An artist's concept of the Stardust spacecraft during interstellar dust collection. Photo: NASA
NASA's Stardust spacecraft has successfully deployed its aerogel collector, enabling it to begin collecting interstellar dust from a stream of particles that flows through our solar system.

Data from the spacecraft indicate that the deployment timeline was followed precisely, and all systems are operating normally. The heat shield on the spacecraft's sample return capsule opened, then a motor moved the aerogel collector out of the capsule. At that point, a second motor extended the collector fully to its collection position. This raised it high enough so that Stardust would be able to collect samples of comet dust when it flies by Comet Wild-2 in 2004. After deployment, however, engineers commanded the spacecraft to retract the collector by about 50 degrees to position it correctly for the current interstellar dust collection.

The aerogel collector has two sides, one designed to gather interstellar dust, while the other is for comet dust collection. Engineers can control which side of the collector is exposed to a dust stream by orienting the spacecraft. Right now, Stardust is oriented so that the interstellar dust particles are hitting the backside of the collector. The current interstellar dust collection will continue through at least May 25. After that, it will be returned to its stowed position until mid-2002, when another period of interstellar dust collection is scheduled.

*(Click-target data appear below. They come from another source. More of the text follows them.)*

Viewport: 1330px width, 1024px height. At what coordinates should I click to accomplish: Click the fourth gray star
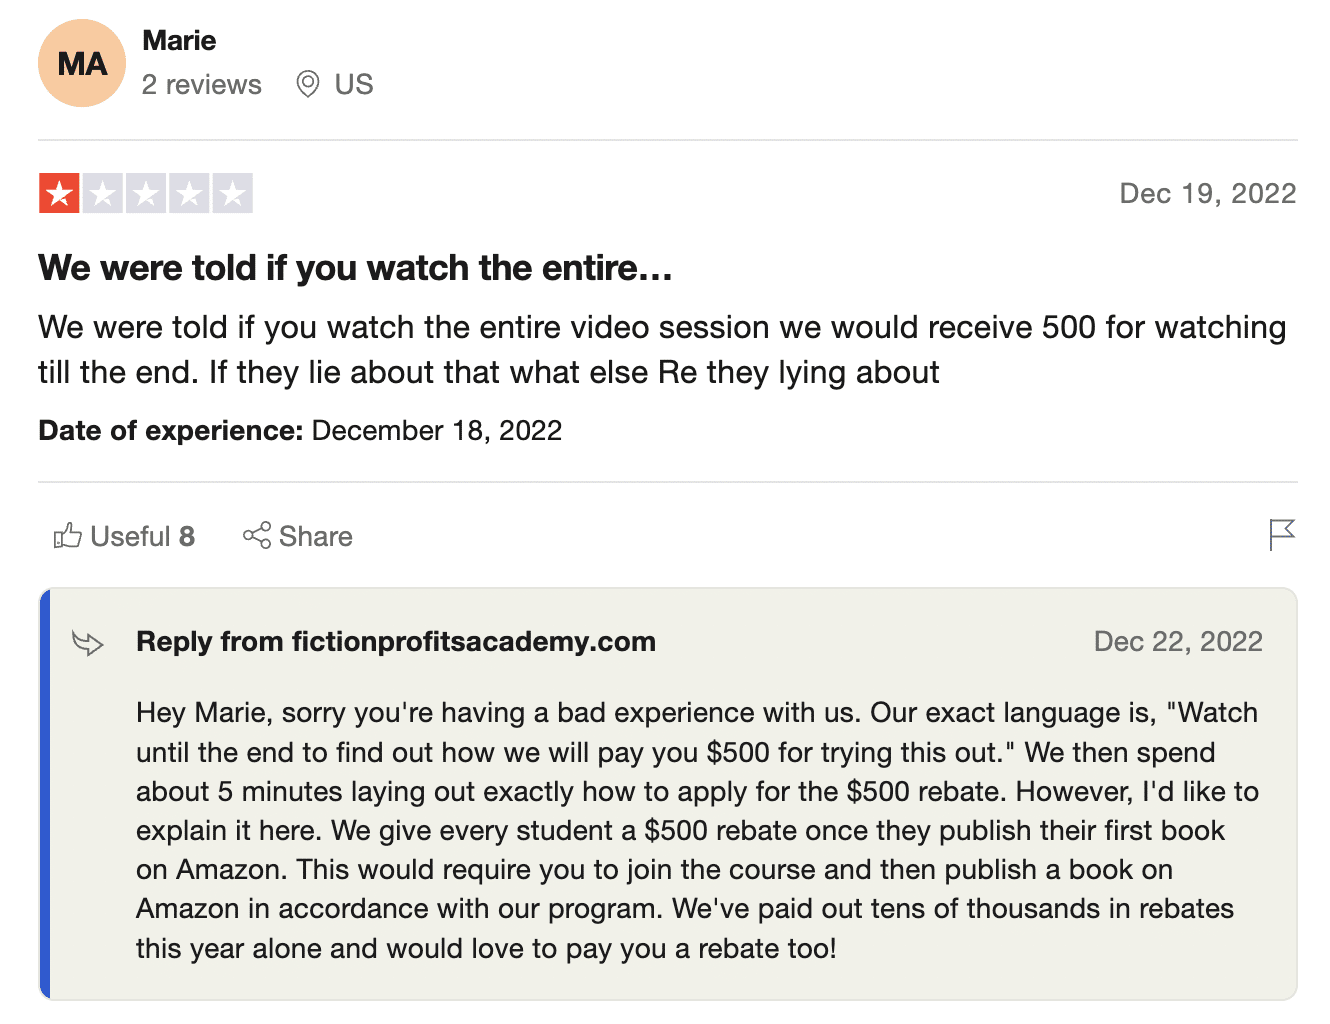189,193
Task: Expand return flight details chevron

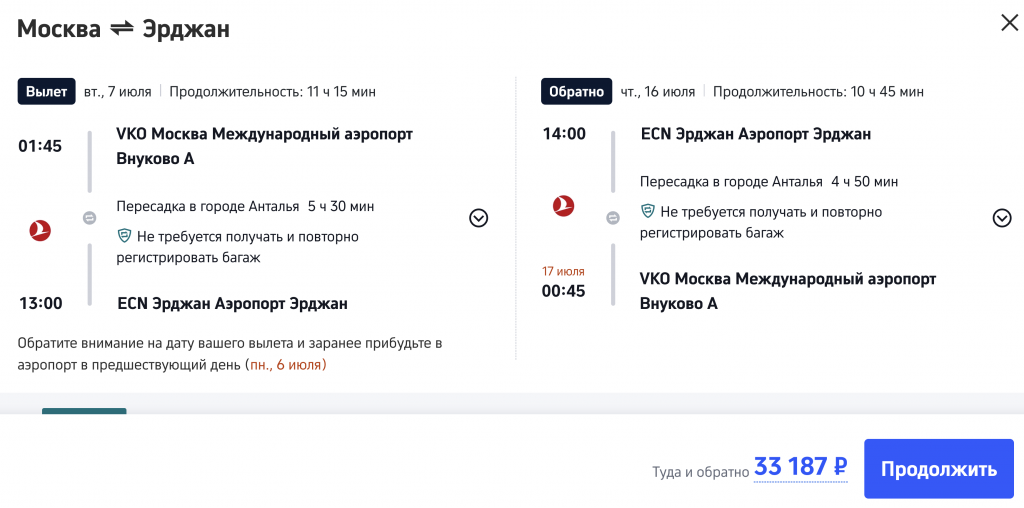Action: (1001, 218)
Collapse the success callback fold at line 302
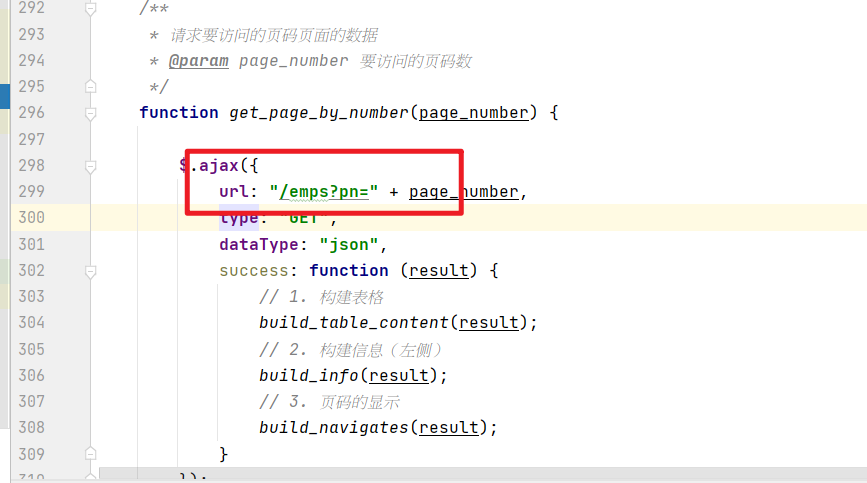The height and width of the screenshot is (483, 867). [91, 271]
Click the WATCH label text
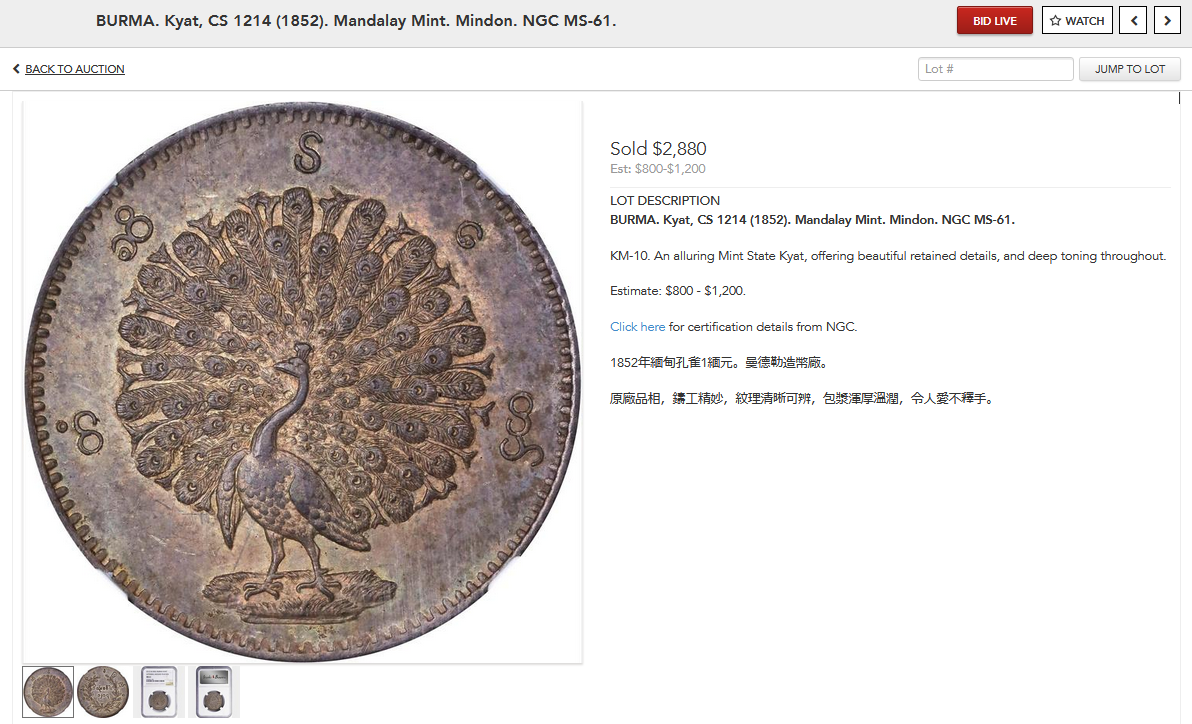 (x=1084, y=21)
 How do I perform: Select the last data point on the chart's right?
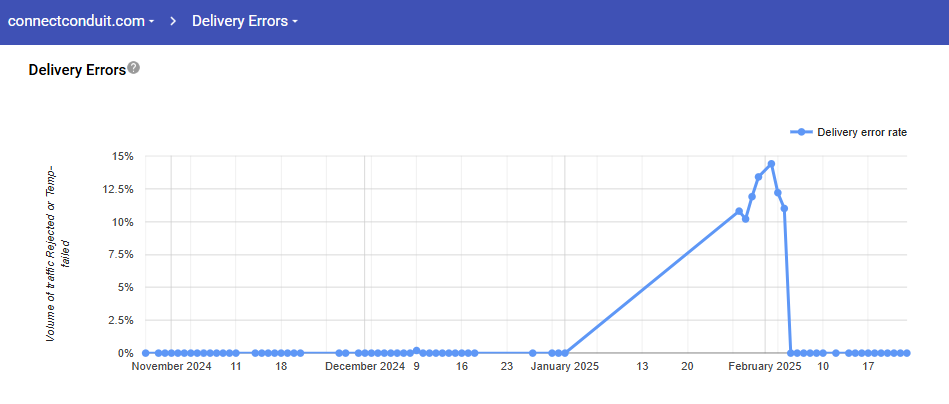(x=907, y=353)
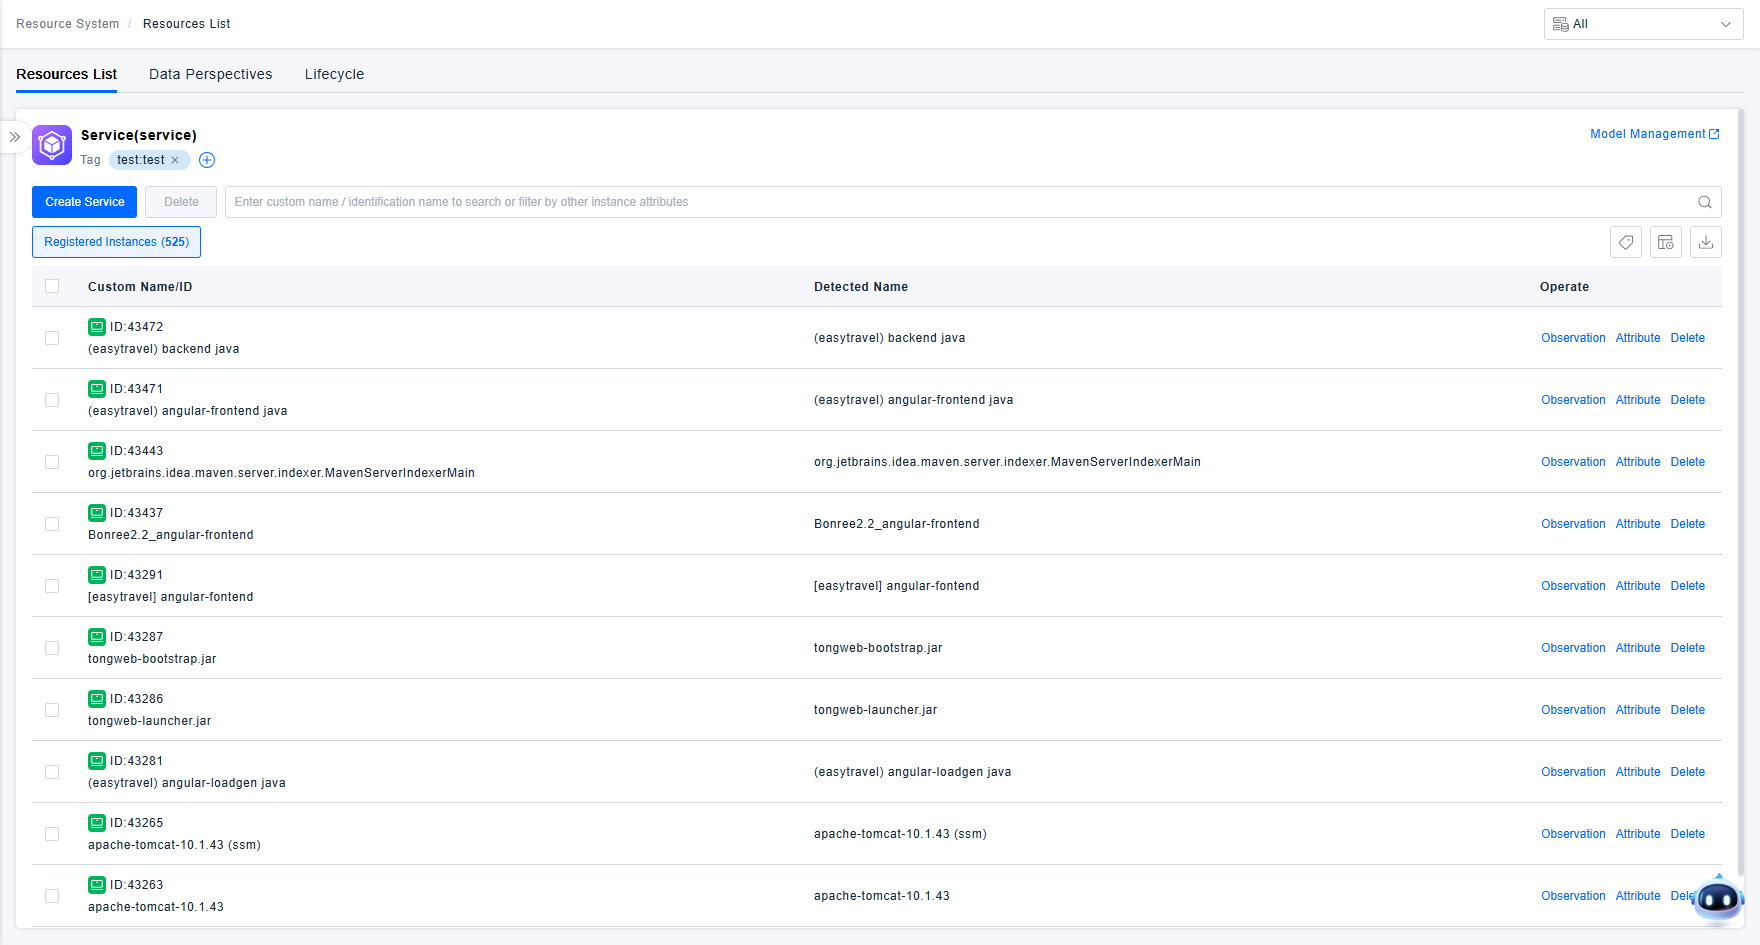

As its name indicates, the interstellar particles to be collected now are from outside of our solar system. There is a very tenuous dust cloud within our galaxy, the Milky Way, which our solar system is moving through. The direction of the interstellar dust is opposite to the motion of the sun, which drags the planets with it, relative to the particle media. Thus the dust motion is small relative to the solar system motion that is controlling the direction of interstellar dust passing through our solar system.

Microscopic photo of aerogel with a dust particle. Photo: NASA
The interstellar dust stream was detected many years ago by earth orbiting spacecraft and information on this stream has been improved by early Pioneer and Voyager spacecraft. More recently the Ulysses and Galileo spacecraft have confirmed the stream direction as well as indicated that the density of particles in the stream is very low. With the size of the STARDUST collector being only about 0.1 meter square, we expect to collect on the order of 100 such particles during the 2 collection periods. We have just started the historic first collection period and will perform the second collection period in about two years, when again the spacecraft is traveling in the direction of the particle stream.

After Stardust collects comet dust samples from Wild-2 in 2004, all the samples captured in the aerogel collector will be retracted into the sample return capsule. They will then be returned to Earth via a soft landing at the U.S. Air Force's Utah Test and Training Range in 2006.

Stardust was launched on February 7, 1999. The principal investigator for the mission is Dr. Donald C. Brownlee of the University of Washington. The mission is managed by NASA's Jet Propulsion Laboratory, Pasadena, CA, for NASA's Office of Space Science, Washington, DC. Lockheed Martin Astronautics, Denver, CO, built and operates the spacecraft. Science instruments were provided by the Jet Propulsion Laboratory, the University of Chicago and the Max Planck Institute, Garching, Germany. JPL is a division of the California Institute of Technology, Pasadena, Calif.